Tuesday, September 20, 2016

Second time around

We named him Owen before he was born. Young warrior. Middle name of Jacob, after his great grandfather. He carries another middle name: Bauer, his mother's maiden name. German, to maintain his heritage.

There is no doubt that he was born blind. His eyes looked like they were blind. Pediatric glaucoma.

September 14, 2007. Second surgery for Owen, the boy who was born with cloudy eyes. On Tuesday, he had a tube shunt surgically implanted in his eye to regulate the pressure. He was born with glaucoma, and he would be blind if something drastic wasn't done. The surgery went well on Tuesday, but too much fluid drained from his eye, and the doctor needed to go back in and "reform the anterior chamber."

We rose once again in the pre-dawn hours, sneaking around the hotel room to get ready, careful not to wake our sleeping daughter. Our help, my wife's mother, was summoned from across the hall. She would stay in the hotel room to watch our daughter while we went to the hospital with the boy.

Here we go again. We gathered up our diaper bag, the stroller, and my young son with the tube in his swollen eye and headed down the quiet elevator to the deserted streets of Boston. We walked once again to the Mass Eye and Ear Infirmary. Past the Yawkey Pavillion, the parking garage, the bike rack. Hospital on the right. Through the big glass doors. No need to stop at the information desk - we knew to take the elevator up to the 8th floor to pediatric surgery. Slowly, the routine makes its way into your muscle memory, and you just know how to do it.

Floor number 8. Exit the elevator, push the call button and wait to be granted access to the floor. We check in at the desk, and are led once again to a hospital room where we change Owen into the world's smallest hospital gown.

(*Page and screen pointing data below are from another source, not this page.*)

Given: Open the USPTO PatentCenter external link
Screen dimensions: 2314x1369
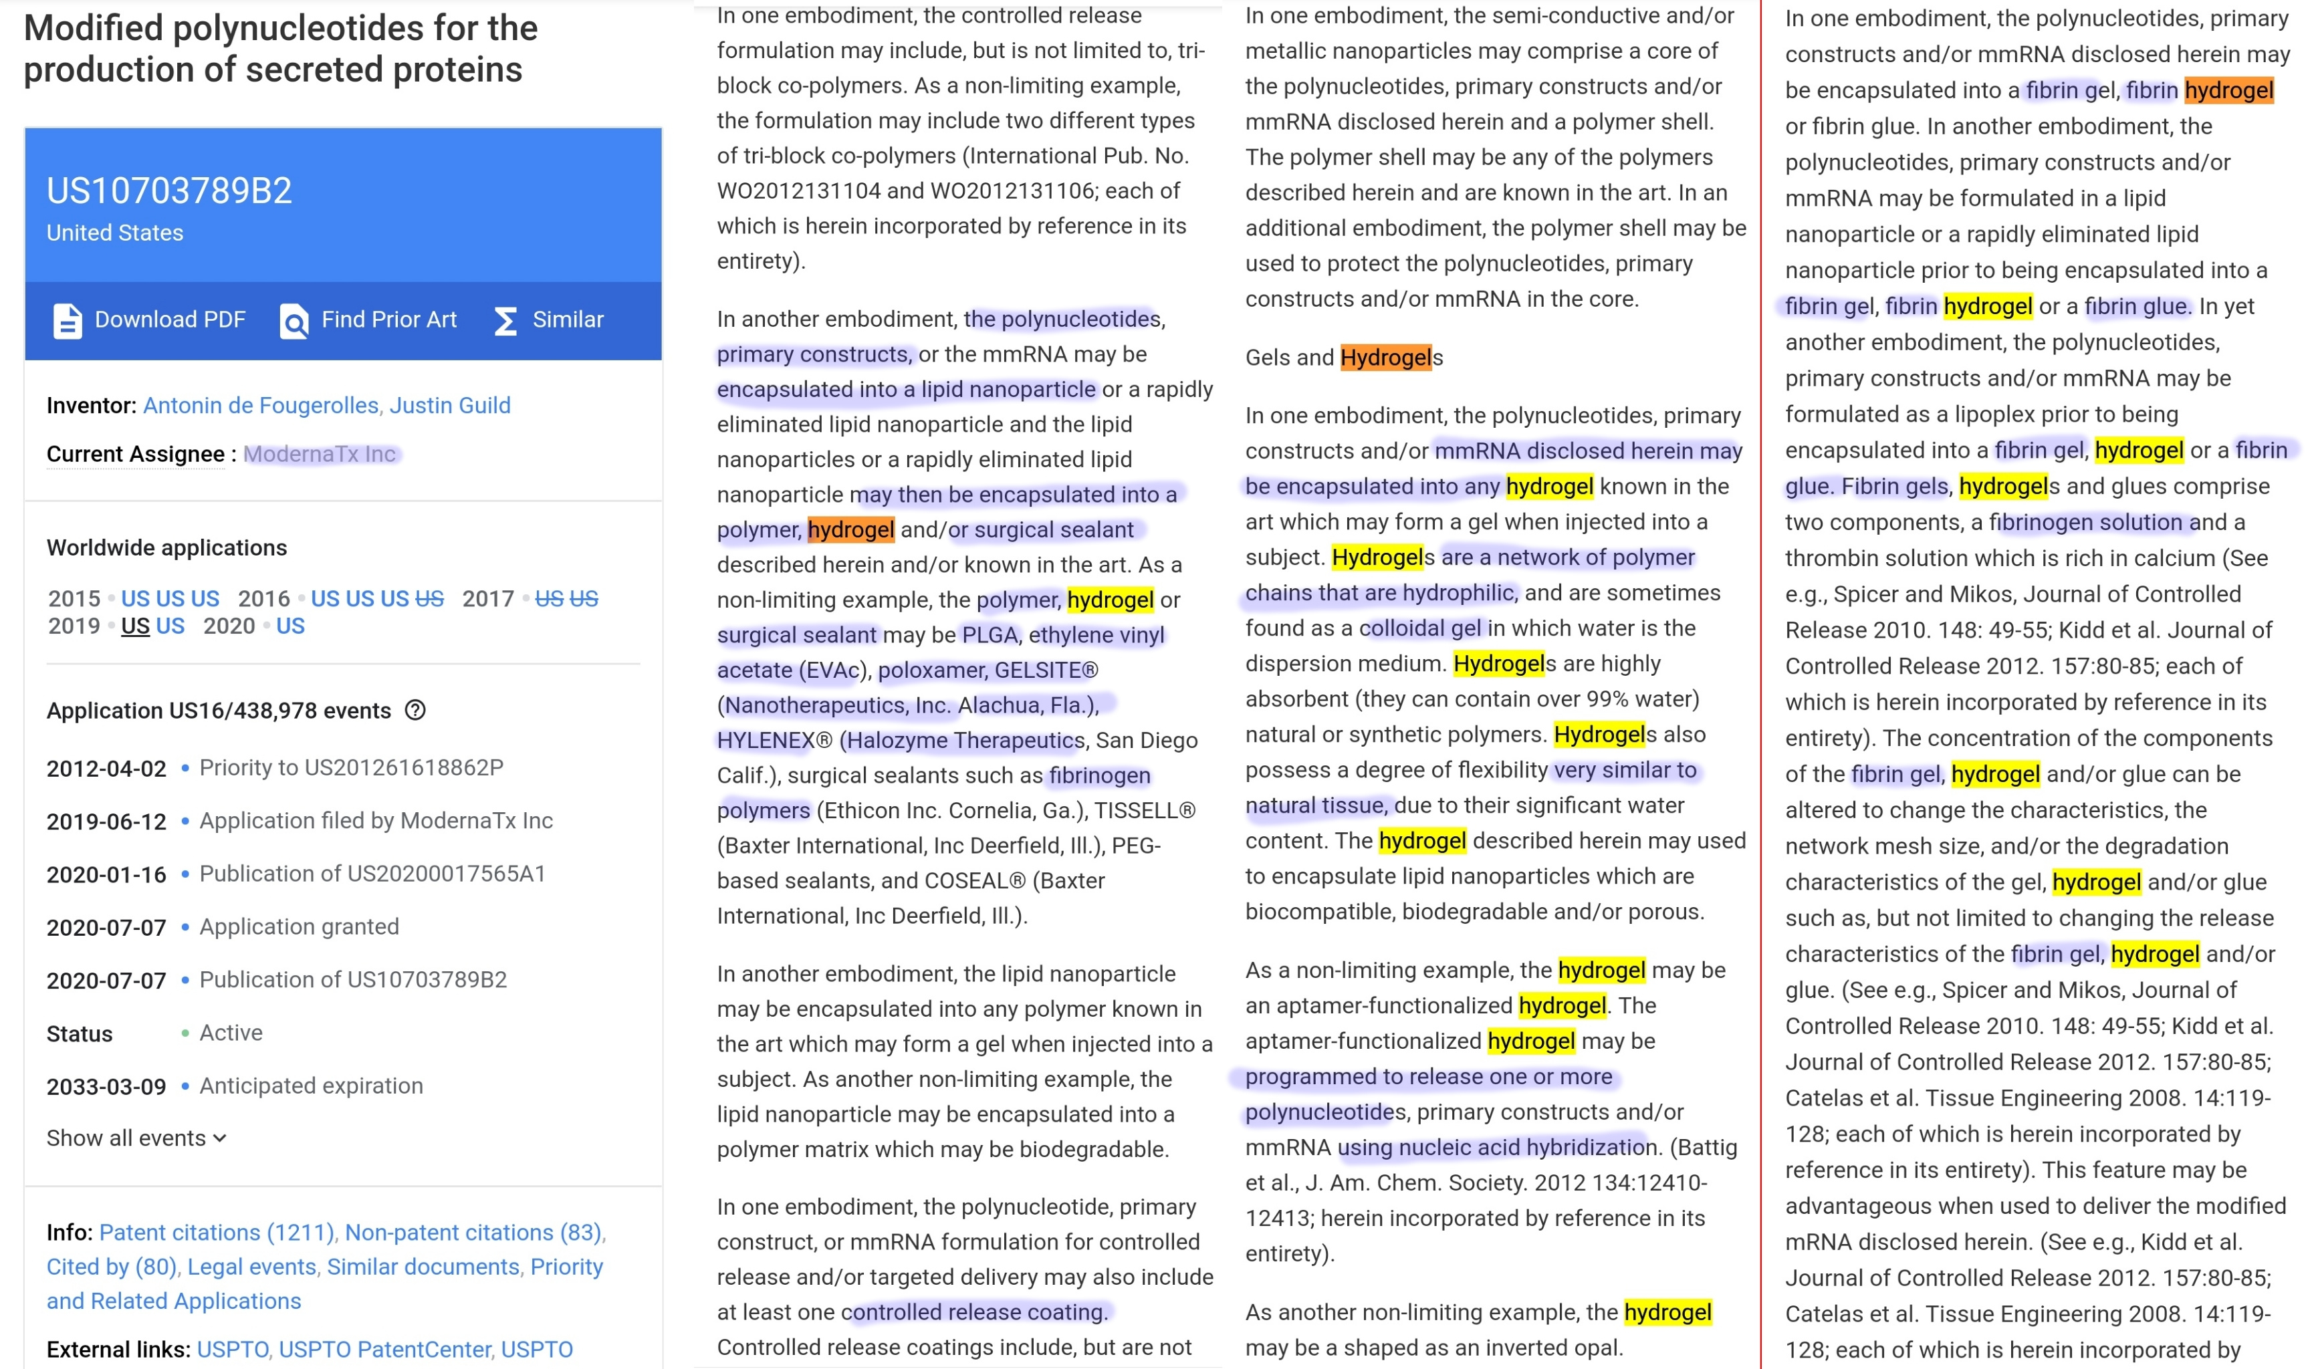Looking at the screenshot, I should click(385, 1349).
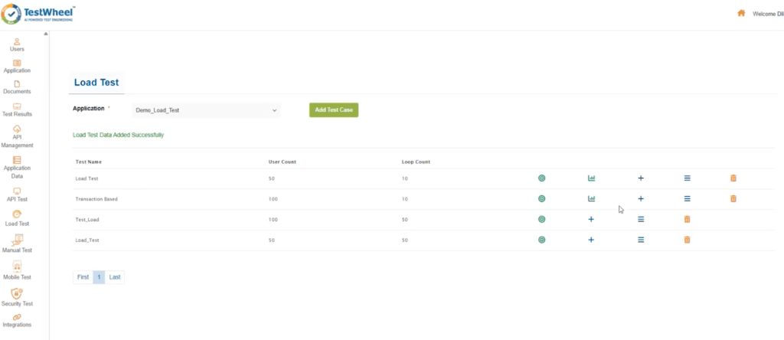This screenshot has width=784, height=340.
Task: Open list menu icon for Test_Load row
Action: coord(641,219)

The thing is still huge on the boy; he's only 25 days old.

We wait.

The transportation guy arrives and takes my son and his mother down to surgery. Again, I've never made the trip, and I likely never will. Again, Dr. Walton takes the infant from my wife, and assures her that things will be fine and that it is best if she doesn't stay for the anesthesia. Calm, confident, simple. The doctor takes the boy, and my wife returns to the hospital room to look over the Charles River with me.

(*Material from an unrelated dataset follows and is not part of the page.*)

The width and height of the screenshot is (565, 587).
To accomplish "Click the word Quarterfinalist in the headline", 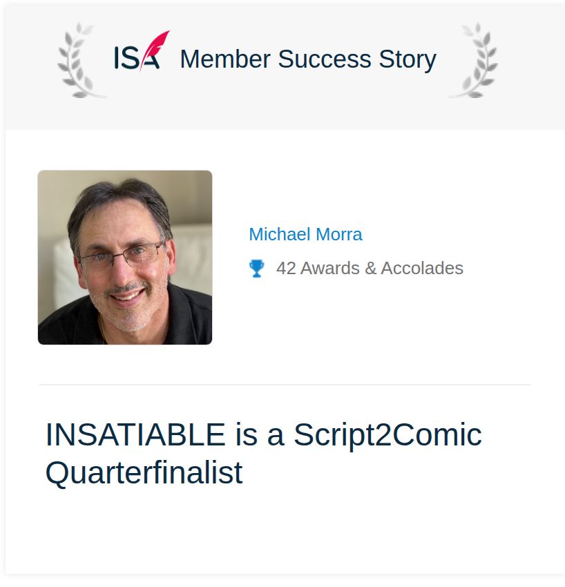I will click(144, 473).
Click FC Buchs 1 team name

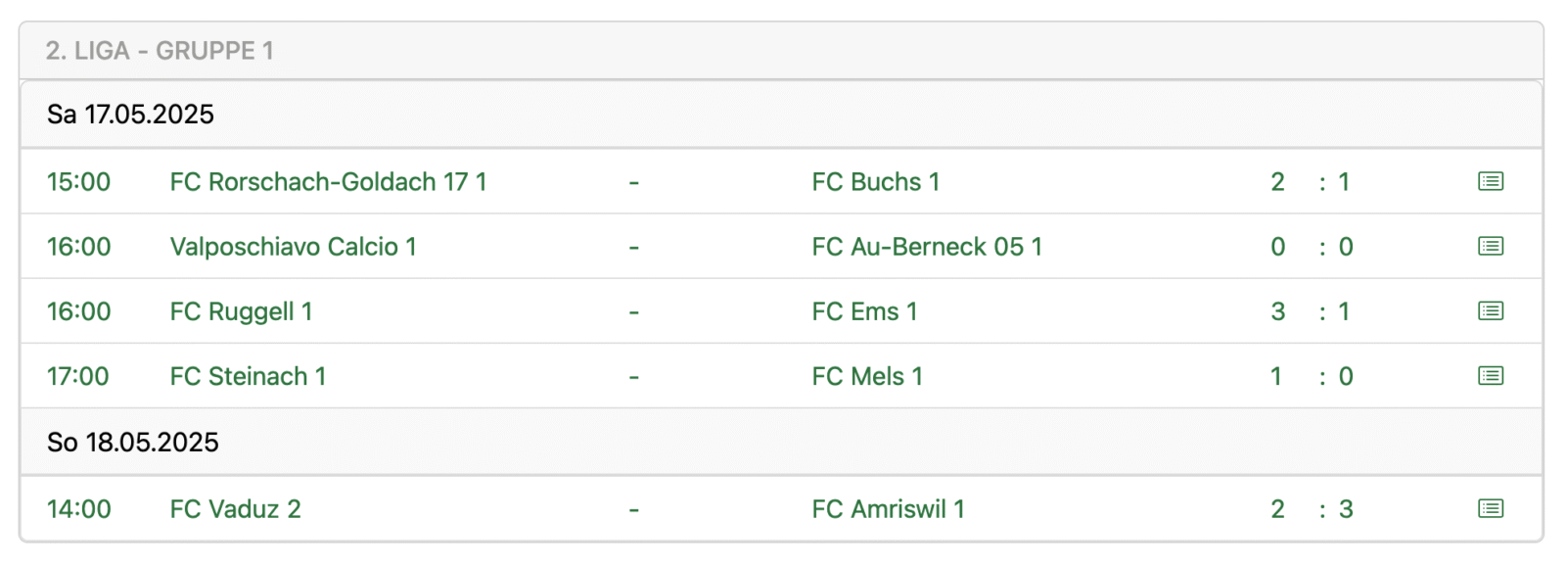coord(875,182)
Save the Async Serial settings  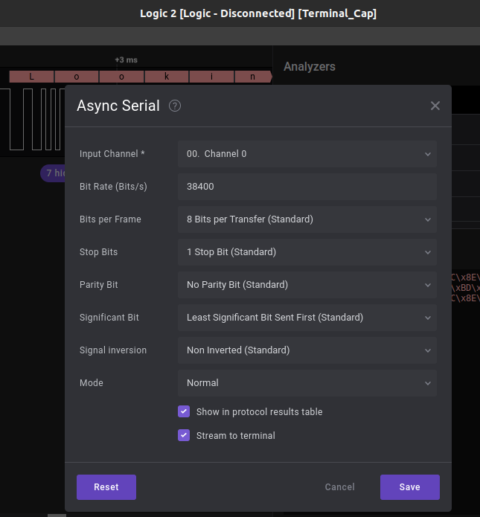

We head to the nurse's station, pick up a pager so they can contact us if needed (we know the routine), and head down to the cafeteria. Coffee, tea, maybe a snack. We share quiet conversation about everything and nothing.

Back to the room, and then surgery is done. Much less invasive, and things went well. Owen is retrieved by his mother, who nurses him in the surgical recovery area and then brings him back to the room.

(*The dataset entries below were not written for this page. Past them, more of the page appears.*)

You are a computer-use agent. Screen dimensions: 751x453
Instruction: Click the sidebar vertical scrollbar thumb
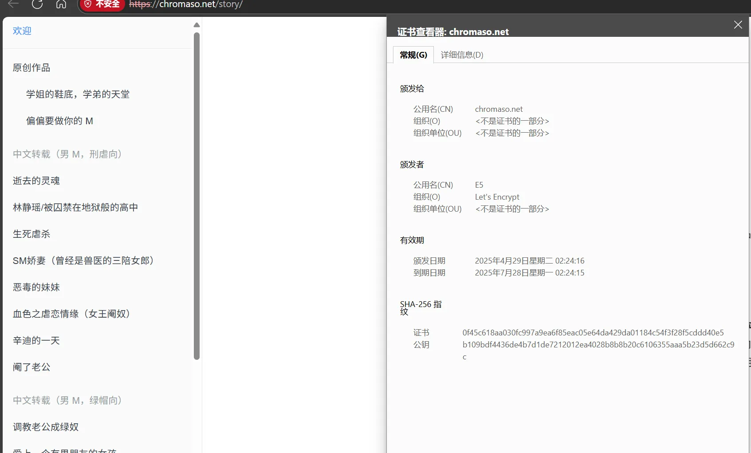197,195
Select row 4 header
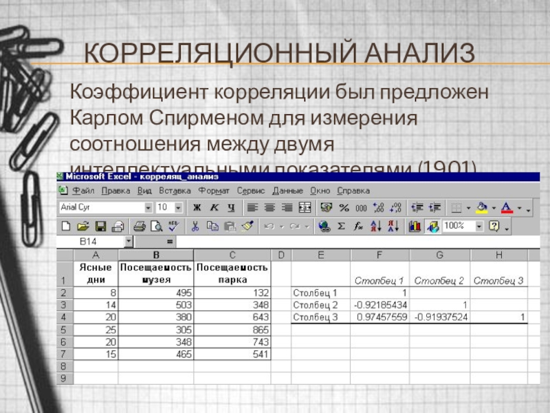This screenshot has width=550, height=413. coord(64,317)
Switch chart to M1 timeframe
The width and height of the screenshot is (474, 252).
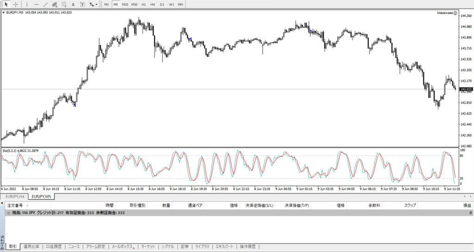(x=106, y=4)
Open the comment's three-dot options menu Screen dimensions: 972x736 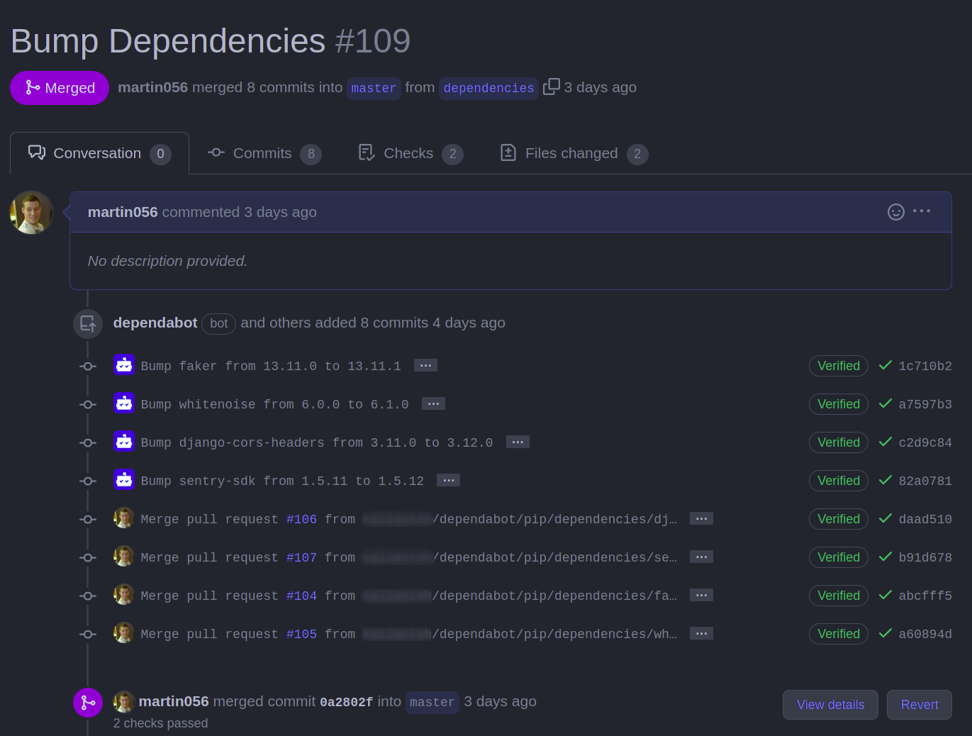pyautogui.click(x=922, y=211)
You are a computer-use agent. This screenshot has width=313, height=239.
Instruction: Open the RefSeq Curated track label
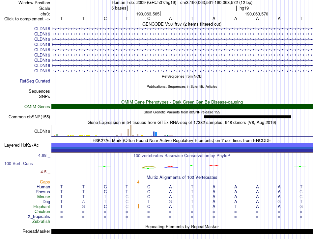pyautogui.click(x=35, y=81)
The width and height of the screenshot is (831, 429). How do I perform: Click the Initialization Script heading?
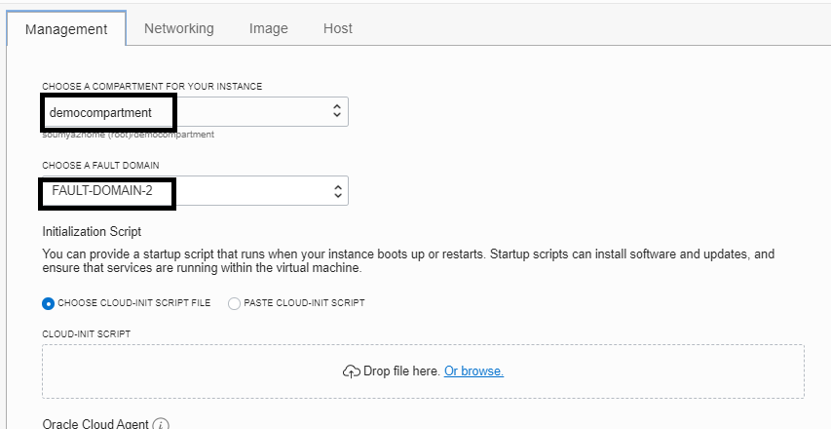tap(92, 232)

His eye has been returned to its normal shape. Tube shunt in place. Discharged by nurses, we remove the world's smallest hospital gown. We are told to follow up with the doctor tomorrow. We walk back to the hotel, past the bike racks, parking garage, and the Yawkey Pavillion. Dinner in the hotel again, and then bedtime.

We visit Dr. Walton on Saturday morning, and things are looking good. Owen's eye is swollen, but it will get back to normal soon. Keep him healthy. Go ahead, check out of the hotel and head for home. See you next week.

Dr. Walton told us the day we met him that caring for Owen's eyes will be a marathon.

We're just getting started, but this is Owen, a young warrior.